Treinta y cuatro años, un niño de cuatro y un viudo desconsolado. Una familia destrozada y la más razonable de las preguntas en el aire: ¿por qué?
Izaskun se ha zafado de su enfermedad al fin y su pérdida ha hecho saltar por los aires las piezas del puzle. No la conocía mucho, pero la estimaba. Era guapa, tenía unos ojos preciosos, buena conversación, sabia cocinar de maravilla y siempre le restaba importancia al trabajo y al resultado final de sus platos.

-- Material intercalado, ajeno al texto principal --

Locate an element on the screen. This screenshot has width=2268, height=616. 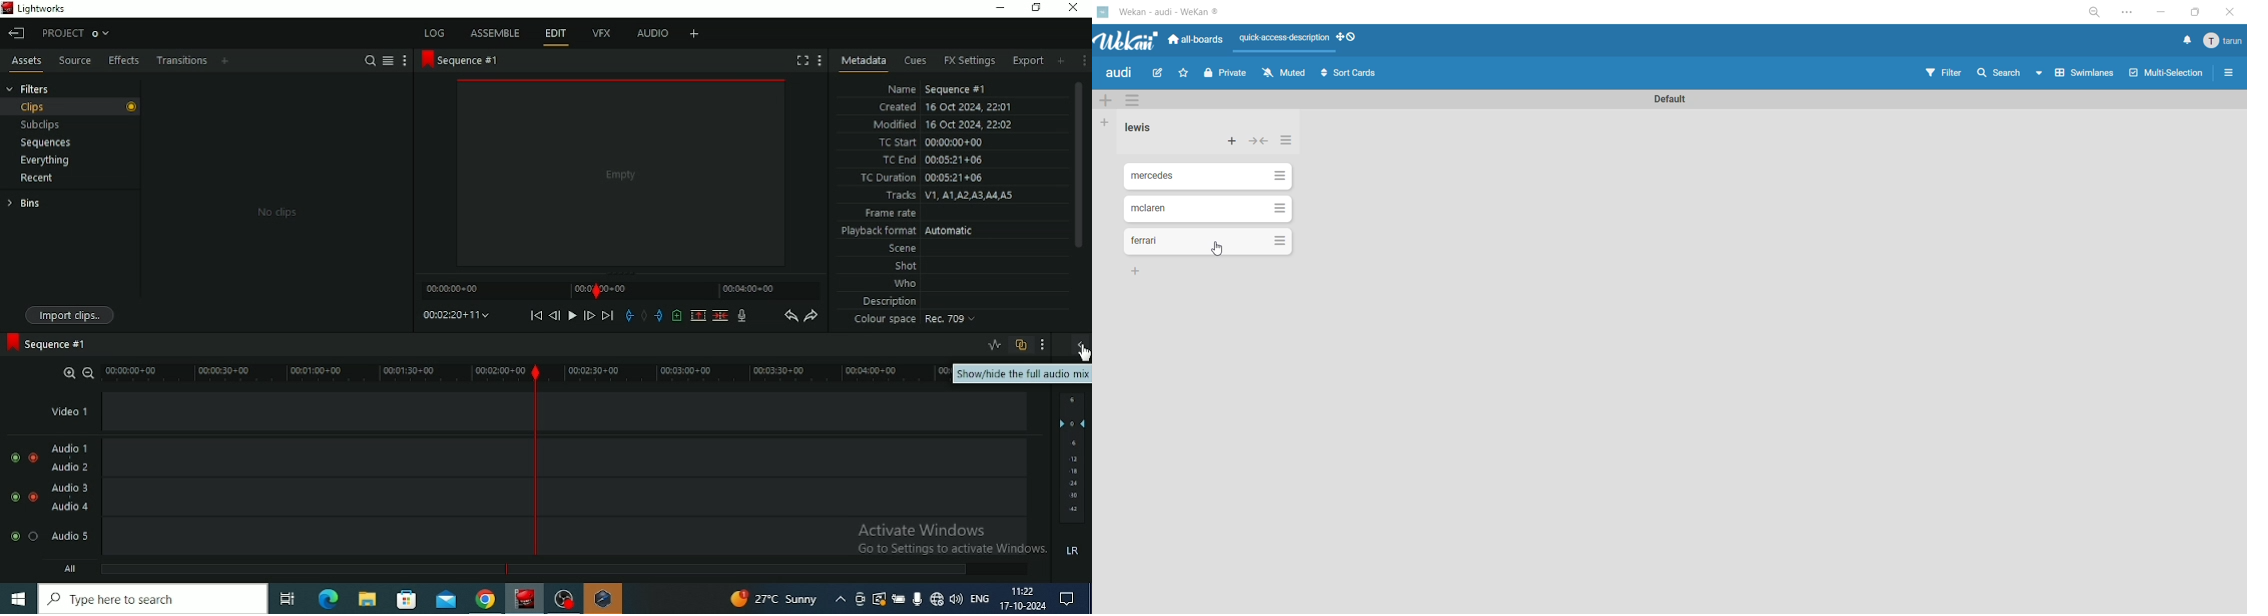
TC End is located at coordinates (934, 161).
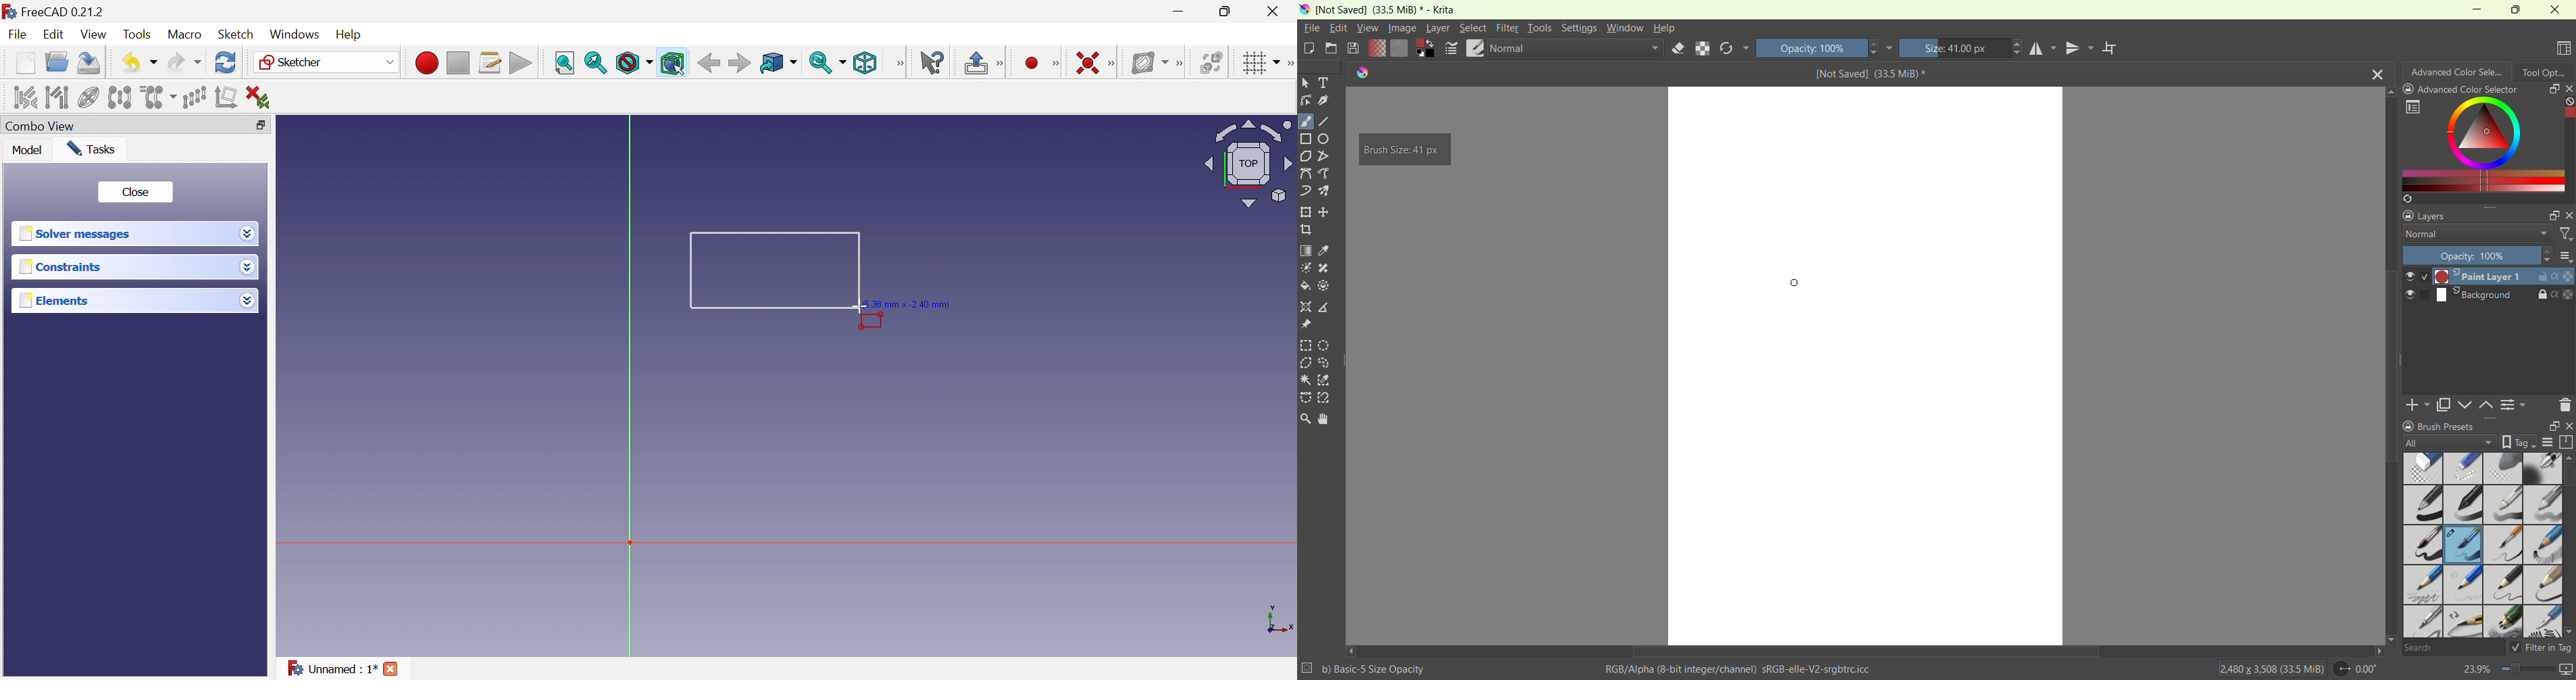 The image size is (2576, 700). I want to click on add, so click(2419, 404).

No se me olvida esa descarga negativa que atacó mi cuerpo la noche que nos contó que tenía que operarse de una malformación en el cerebelo. Sus palabras pretendían serenidad y su lenguaje gestual y su mirada transmitían gravedad y miedo.
Hoy Izaskun está muerta y las cosas que pasan parecen no saber nada de la ley de la vida. Uno no debe morirse cuando no le toca, cuando tiene pendiente modelar una personita para que sea un día un hombre de bien, cuando le quedan tantos años para llevar a cabo el proyecto vital que asumió con ilusión un día, mirando a su chico a los ojos…
Izaskun está muerta, no voy a verla nunca más y me parece mentira. Hace tan poco tiempo que compartimos mesa y risas.
Apremia en mi alma la necesidad de celebrar la vida. Ésa que motejamos con tanta frecuencia y que nos da tantas cosas que no valoramos. Pienso en mis hijas, en mi marido, en la gente que me quiere, en mis padres y en mis hermanos. En mi salud. En la casa que tengo, en mi trabajo, en mis proyectos, en mis capacidades, en mi alma dañada y reparada tantas veces… Y sé que necesariamente tengo que celebrar la vida, mi vida. Porque sólo estando viva puedo asumir los retos, solucionar los problemas, abrazar a la gente que quiero y llorar por los que se van dejándome su recuerdo.